▶ **To do**: All of the data is to be set down again without alteration.

▶ **Available data**:
################
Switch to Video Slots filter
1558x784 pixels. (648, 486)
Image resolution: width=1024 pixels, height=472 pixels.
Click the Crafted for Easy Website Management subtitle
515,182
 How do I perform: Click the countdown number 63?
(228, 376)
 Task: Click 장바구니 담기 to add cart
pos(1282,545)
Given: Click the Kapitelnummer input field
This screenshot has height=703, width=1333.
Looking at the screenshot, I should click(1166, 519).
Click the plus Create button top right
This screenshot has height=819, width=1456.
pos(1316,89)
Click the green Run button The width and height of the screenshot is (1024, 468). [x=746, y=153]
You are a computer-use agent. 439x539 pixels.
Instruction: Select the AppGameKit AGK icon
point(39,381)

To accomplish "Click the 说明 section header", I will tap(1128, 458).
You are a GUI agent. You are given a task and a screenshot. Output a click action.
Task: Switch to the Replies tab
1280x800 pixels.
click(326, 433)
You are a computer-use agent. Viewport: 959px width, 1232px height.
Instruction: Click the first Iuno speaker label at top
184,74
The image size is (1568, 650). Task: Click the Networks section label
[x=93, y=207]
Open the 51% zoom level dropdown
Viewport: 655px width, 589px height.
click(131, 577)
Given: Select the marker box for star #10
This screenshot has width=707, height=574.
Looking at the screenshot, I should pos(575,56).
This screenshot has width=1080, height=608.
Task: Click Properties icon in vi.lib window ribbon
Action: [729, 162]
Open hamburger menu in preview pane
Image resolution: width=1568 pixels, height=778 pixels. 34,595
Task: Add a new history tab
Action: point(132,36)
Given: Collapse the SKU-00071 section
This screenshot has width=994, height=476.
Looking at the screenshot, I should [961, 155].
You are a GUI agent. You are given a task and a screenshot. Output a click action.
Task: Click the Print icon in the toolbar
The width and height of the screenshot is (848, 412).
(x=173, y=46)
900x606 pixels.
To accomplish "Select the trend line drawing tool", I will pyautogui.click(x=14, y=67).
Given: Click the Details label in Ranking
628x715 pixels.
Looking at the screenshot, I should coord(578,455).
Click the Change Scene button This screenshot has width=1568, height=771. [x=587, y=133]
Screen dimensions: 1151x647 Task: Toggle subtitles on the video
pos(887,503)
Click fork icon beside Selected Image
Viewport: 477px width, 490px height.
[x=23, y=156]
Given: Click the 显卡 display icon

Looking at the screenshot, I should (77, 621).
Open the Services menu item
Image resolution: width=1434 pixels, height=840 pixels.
################
▶ **Output below**:
Switch to Video Slots filter
1558x784 pixels. (648, 486)
Image resolution: width=1024 pixels, height=472 pixels.
Click the Crafted for Easy Website Management subtitle
515,182
 How do I perform: Click the countdown number 63?
(228, 376)
 Task: Click 장바구니 담기 to add cart
pos(1282,545)
Given: Click the Kapitelnummer input field
This screenshot has height=703, width=1333.
Looking at the screenshot, I should click(1166, 519).
Click the plus Create button top right
This screenshot has height=819, width=1456.
pos(1316,89)
Click the green Run button The width and height of the screenshot is (1024, 468). [x=746, y=153]
You are a computer-use agent. 439x539 pixels.
Instruction: Select the AppGameKit AGK icon
point(39,381)

To accomplish "Click the 说明 section header", I will tap(1128, 458).
You are a GUI agent. You are given a task and a screenshot. Output a click action.
Task: Switch to the Replies tab
1280x800 pixels.
click(326, 433)
You are a computer-use agent. Viewport: 959px width, 1232px height.
Instruction: Click the first Iuno speaker label at top
184,74
The image size is (1568, 650). Task: Click the Networks section label
[x=93, y=207]
Open the 51% zoom level dropdown
Viewport: 655px width, 589px height.
click(131, 577)
Given: Select the marker box for star #10
This screenshot has width=707, height=574.
Looking at the screenshot, I should pos(575,56).
This screenshot has width=1080, height=608.
Task: Click Properties icon in vi.lib window ribbon
Action: [729, 162]
Open hamburger menu in preview pane
Image resolution: width=1568 pixels, height=778 pixels. 34,595
Task: Add a new history tab
Action: point(132,36)
Given: Collapse the SKU-00071 section
This screenshot has width=994, height=476.
Looking at the screenshot, I should [961, 155].
You are a GUI agent. You are given a task and a screenshot. Output a click action.
Task: Click the Print icon in the toolbar
The width and height of the screenshot is (848, 412).
(x=173, y=46)
900x606 pixels.
To accomplish "Select the trend line drawing tool", I will pyautogui.click(x=14, y=67).
Given: Click the Details label in Ranking
628x715 pixels.
Looking at the screenshot, I should coord(578,455).
Click the Change Scene button This screenshot has width=1568, height=771. [x=587, y=133]
Screen dimensions: 1151x647 Task: Toggle subtitles on the video
pos(887,503)
Click fork icon beside Selected Image
Viewport: 477px width, 490px height.
[x=23, y=156]
Given: Click the 显卡 display icon

Looking at the screenshot, I should (77, 621).
Open the Services menu item
Image resolution: width=1434 pixels, height=840 pixels.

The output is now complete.